YOUR OBJECTIVE: Please restate each entry word for word.

════════════════════

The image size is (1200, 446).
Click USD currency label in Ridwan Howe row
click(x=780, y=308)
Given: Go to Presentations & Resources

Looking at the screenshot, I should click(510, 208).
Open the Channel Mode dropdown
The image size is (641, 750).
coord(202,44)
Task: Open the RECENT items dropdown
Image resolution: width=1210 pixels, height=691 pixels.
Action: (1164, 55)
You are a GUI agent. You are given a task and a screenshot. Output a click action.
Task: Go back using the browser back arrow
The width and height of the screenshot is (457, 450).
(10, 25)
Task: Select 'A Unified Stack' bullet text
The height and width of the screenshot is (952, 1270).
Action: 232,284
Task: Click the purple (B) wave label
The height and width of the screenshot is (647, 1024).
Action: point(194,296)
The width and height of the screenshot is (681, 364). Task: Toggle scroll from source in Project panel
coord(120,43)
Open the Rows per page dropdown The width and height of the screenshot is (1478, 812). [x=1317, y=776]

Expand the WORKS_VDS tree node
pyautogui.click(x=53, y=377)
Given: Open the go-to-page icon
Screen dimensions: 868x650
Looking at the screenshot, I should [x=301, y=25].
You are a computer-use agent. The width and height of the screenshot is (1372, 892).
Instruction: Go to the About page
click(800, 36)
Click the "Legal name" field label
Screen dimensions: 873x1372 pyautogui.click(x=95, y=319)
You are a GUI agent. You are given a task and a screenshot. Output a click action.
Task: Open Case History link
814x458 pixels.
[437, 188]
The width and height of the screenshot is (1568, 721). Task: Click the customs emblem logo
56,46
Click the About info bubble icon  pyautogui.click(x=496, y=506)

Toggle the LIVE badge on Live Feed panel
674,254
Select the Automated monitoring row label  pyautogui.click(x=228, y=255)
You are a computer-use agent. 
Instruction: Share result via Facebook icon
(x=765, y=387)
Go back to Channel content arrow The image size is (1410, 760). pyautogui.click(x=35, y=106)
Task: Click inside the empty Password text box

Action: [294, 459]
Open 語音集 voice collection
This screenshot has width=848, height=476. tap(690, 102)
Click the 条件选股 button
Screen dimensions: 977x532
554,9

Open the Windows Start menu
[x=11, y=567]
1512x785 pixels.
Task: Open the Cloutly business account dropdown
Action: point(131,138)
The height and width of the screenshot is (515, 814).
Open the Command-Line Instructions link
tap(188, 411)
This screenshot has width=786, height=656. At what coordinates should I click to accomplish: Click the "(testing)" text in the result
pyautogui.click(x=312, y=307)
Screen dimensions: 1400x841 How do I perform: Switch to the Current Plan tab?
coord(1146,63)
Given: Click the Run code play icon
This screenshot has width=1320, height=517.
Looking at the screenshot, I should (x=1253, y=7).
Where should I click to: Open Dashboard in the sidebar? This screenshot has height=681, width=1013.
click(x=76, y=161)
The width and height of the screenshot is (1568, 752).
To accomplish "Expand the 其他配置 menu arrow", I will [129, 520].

════════════════════

ANSWER SPACE:
The image size is (1200, 446).
Click USD currency label in Ridwan Howe row
click(x=780, y=308)
Given: Go to Presentations & Resources

Looking at the screenshot, I should click(510, 208).
Open the Channel Mode dropdown
The image size is (641, 750).
coord(202,44)
Task: Open the RECENT items dropdown
Image resolution: width=1210 pixels, height=691 pixels.
Action: (1164, 55)
You are a GUI agent. You are given a task and a screenshot. Output a click action.
Task: Go back using the browser back arrow
The width and height of the screenshot is (457, 450).
(10, 25)
Task: Select 'A Unified Stack' bullet text
The height and width of the screenshot is (952, 1270).
Action: 232,284
Task: Click the purple (B) wave label
The height and width of the screenshot is (647, 1024).
Action: point(194,296)
The width and height of the screenshot is (681, 364). Task: Toggle scroll from source in Project panel
coord(120,43)
Open the Rows per page dropdown The width and height of the screenshot is (1478, 812). [x=1317, y=776]

Expand the WORKS_VDS tree node
pyautogui.click(x=53, y=377)
Given: Open the go-to-page icon
Screen dimensions: 868x650
Looking at the screenshot, I should [x=301, y=25].
You are a computer-use agent. The width and height of the screenshot is (1372, 892).
Instruction: Go to the About page
click(800, 36)
Click the "Legal name" field label
Screen dimensions: 873x1372 pyautogui.click(x=95, y=319)
You are a GUI agent. You are given a task and a screenshot. Output a click action.
Task: Open Case History link
814x458 pixels.
[437, 188]
The width and height of the screenshot is (1568, 721). Task: Click the customs emblem logo
56,46
Click the About info bubble icon  pyautogui.click(x=496, y=506)

Toggle the LIVE badge on Live Feed panel
674,254
Select the Automated monitoring row label  pyautogui.click(x=228, y=255)
You are a computer-use agent. 
Instruction: Share result via Facebook icon
(x=765, y=387)
Go back to Channel content arrow The image size is (1410, 760). pyautogui.click(x=35, y=106)
Task: Click inside the empty Password text box

Action: [294, 459]
Open 語音集 voice collection
This screenshot has width=848, height=476. tap(690, 102)
Click the 条件选股 button
Screen dimensions: 977x532
554,9

Open the Windows Start menu
[x=11, y=567]
1512x785 pixels.
Task: Open the Cloutly business account dropdown
Action: point(131,138)
The height and width of the screenshot is (515, 814).
Open the Command-Line Instructions link
tap(188, 411)
This screenshot has width=786, height=656. At what coordinates should I click to accomplish: Click the "(testing)" text in the result
pyautogui.click(x=312, y=307)
Screen dimensions: 1400x841 How do I perform: Switch to the Current Plan tab?
coord(1146,63)
Given: Click the Run code play icon
This screenshot has width=1320, height=517.
Looking at the screenshot, I should (x=1253, y=7).
Where should I click to: Open Dashboard in the sidebar? This screenshot has height=681, width=1013.
click(x=76, y=161)
The width and height of the screenshot is (1568, 752).
To accomplish "Expand the 其他配置 menu arrow", I will [129, 520].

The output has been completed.